Stop Smoking: Top 10 Tips

In short, all the news about tobacco is bad, except one: you can stop the damage. No matter how long you have smoked, the risk of heart attack begins to decrease as soon as you stop smoking.  In eight hours, your toxic carbon monoxide levels return to normal. In one day, your risk of heart attack begins to decrease.

During your first year without tobacco, your circulation will improve, your senses of taste and smell will be more acute, you will have fewer lung infections and sinus congestion, and you will cough less. After one year, your risk of heart disease will be reduced by half. The benefits to your health add up every year.

Stop it now !
The best tips and tricks to stop smoking
You smoke and have decided that the time has finally come to quit smoking? You may even need to work with your doctor or a specialist. Also follow these tips and tricks to help you quit smoking.

1. Choose a day to quit smoking:

Giving up smoking requires mental and physical preparation. Choose a "quit date" in the next month and circle it on your calendar. From then until then, prepare yourself for a healthier, tobacco-free life. It's an exciting time, so be enthusiastic. This is your chance to live your life healthier. Stock up on healthy, fat-free chews and snacks, such as sugar-free gum, baby carrots, pumpkin and sunflower seeds, and fresh fruit.

The day before the date chosen, throw away all your cigarettes and get rid of ashtrays, matches, lighters and other items related to your addiction. Remember that you are now a non-smoker; you will no longer need them.

2. Tell your loved ones:

Tell your friends, family and co-workers when you plan to quit. Do not be embarrassed, even if you have already made this announcement before. Remind them that it often takes several attempts to quit for good and ask them to help you make it your last attempt.

3. Try nicotine substitutes (nicotine substitutes):

Patches, chewing gums, lozenges, inhalers, nasal sprays, nicotine tablets and other nicotine substitutes help make the early days without cigarettes easier. Some are over the counter, others by prescription. They release nicotine very slowly into the bloodstream, relieving withdrawal symptoms without providing other toxic substances present in cigarette smoke. According to experts, if you still have an uncontrollable need to smoke, you will increase your chances of success by combining a patch with a fast-acting product such as gum, lozenge, spray or inhaler.

According to study results, the patch increases the success rate by 7%, the chewing gum by 8% and the nasal spray by 12 to 16%. However, be sure to take adequate doses. For example, if you smoked more than 10 cigarettes a day, choose a high-dose patch (usually 21 mg). If you used to smoke half an hour or less after getting up, start the day with a 4 mg tablet rather than a 2 mg tablet.

4. Don't be afraid to seek help:

It is also clear that your chances of success increase if you involve your doctor. Take the initiative. Your GP can give you specific advice and guidance. You will be more successful if this initiative comes from you.

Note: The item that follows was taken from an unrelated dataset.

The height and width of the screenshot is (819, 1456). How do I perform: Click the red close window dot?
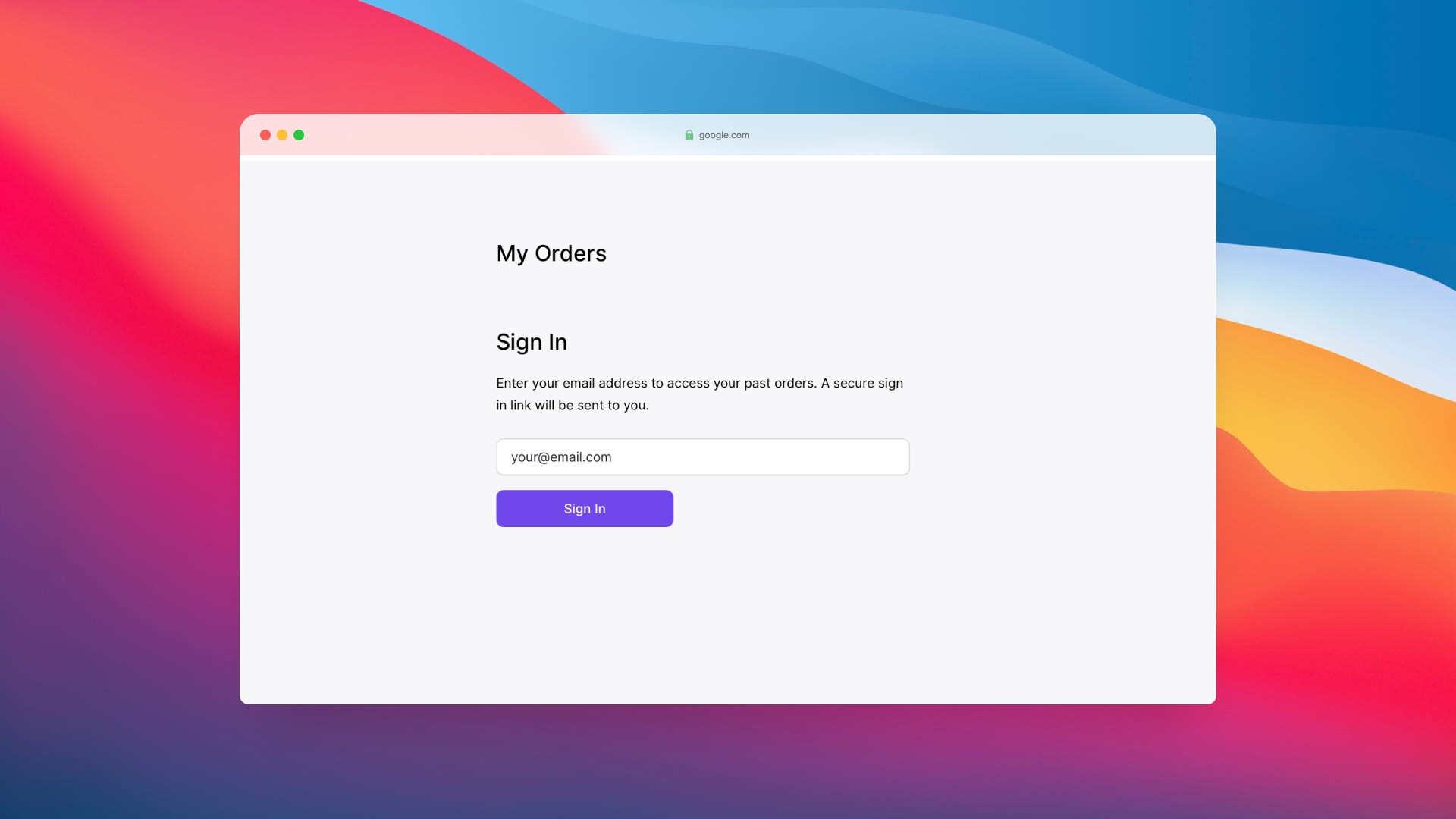click(x=265, y=135)
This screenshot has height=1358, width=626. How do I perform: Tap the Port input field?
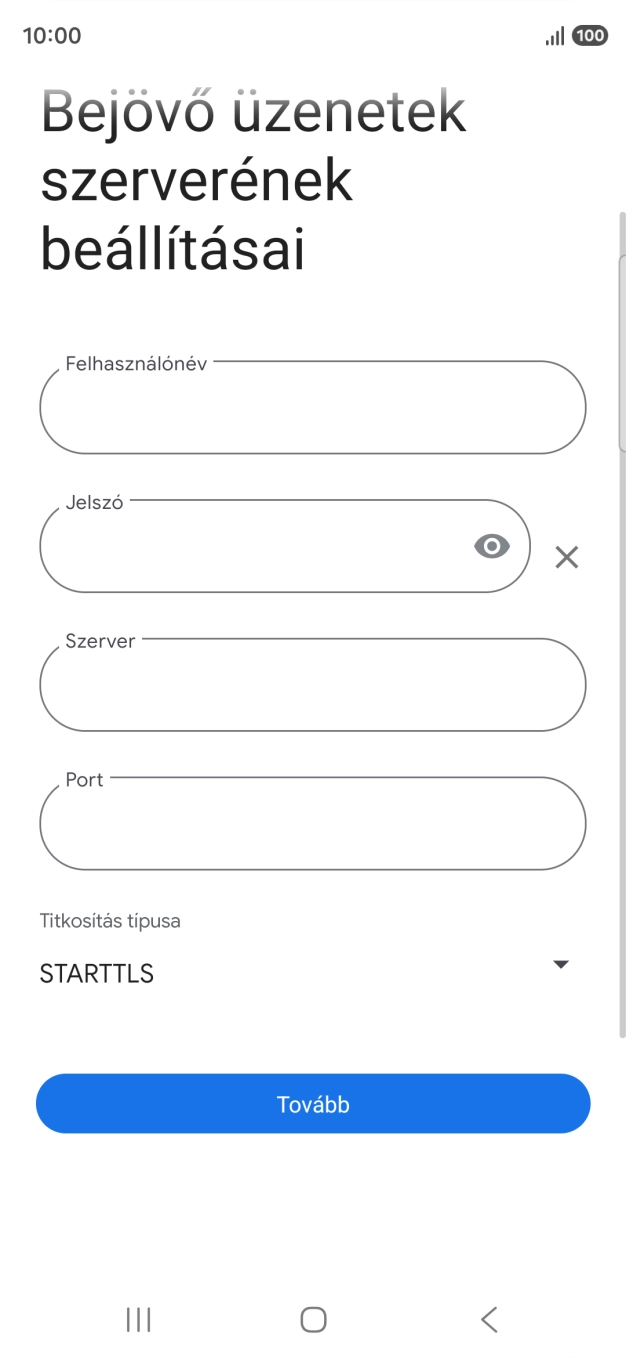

Before you quit for good, you can likewise make a meeting with a conduct specialist or smoking suspension bolster gather for your first week without tobacco. Analysts at Oxford University broke down the consequences of 55 considers on smoking discontinuance and found that individuals who were getting help or joining a gathering multiplied their odds of achievement contrasted with the individuals who were attempting to stop alone.

5. Some medications can help you quit smoking:

There are two prescription medications to help you quit smoking: bupropion (Zyban) and varenicline (Champix). They don't cause addiction and, although doctors can't explain the mechanism, they act by reducing the need for tobacco, increasing your chances of success. Varenicline should be taken for at least 12 weeks; nausea is the most common side effect (pregnant women cannot take varenicline, but may use nicotine replacement medications). Bupropion should be taken for at least seven weeks; headache is the most common side effect. It is not recommended for anyone who has had an epileptic seizure or is at risk of having one. Before prescribing any of these medications, your doctor will ask about your medical history and the list of medications you regularly take.

6. Avoid triggers that make you want to smoke:

First identify what makes you smoke (coffee and alcohol are common triggers). Then do your best to avoid situations where you would have automatically lit a cigarette while you were smoking. Avoiding alcohol and replacing it with mineral water or fruit juice can help during that initial two to three month period when you are most vulnerable. Later, you can enjoy a drink with more confidence, but remember that alcohol always reduces inhibitions. You must therefore remain vigilant.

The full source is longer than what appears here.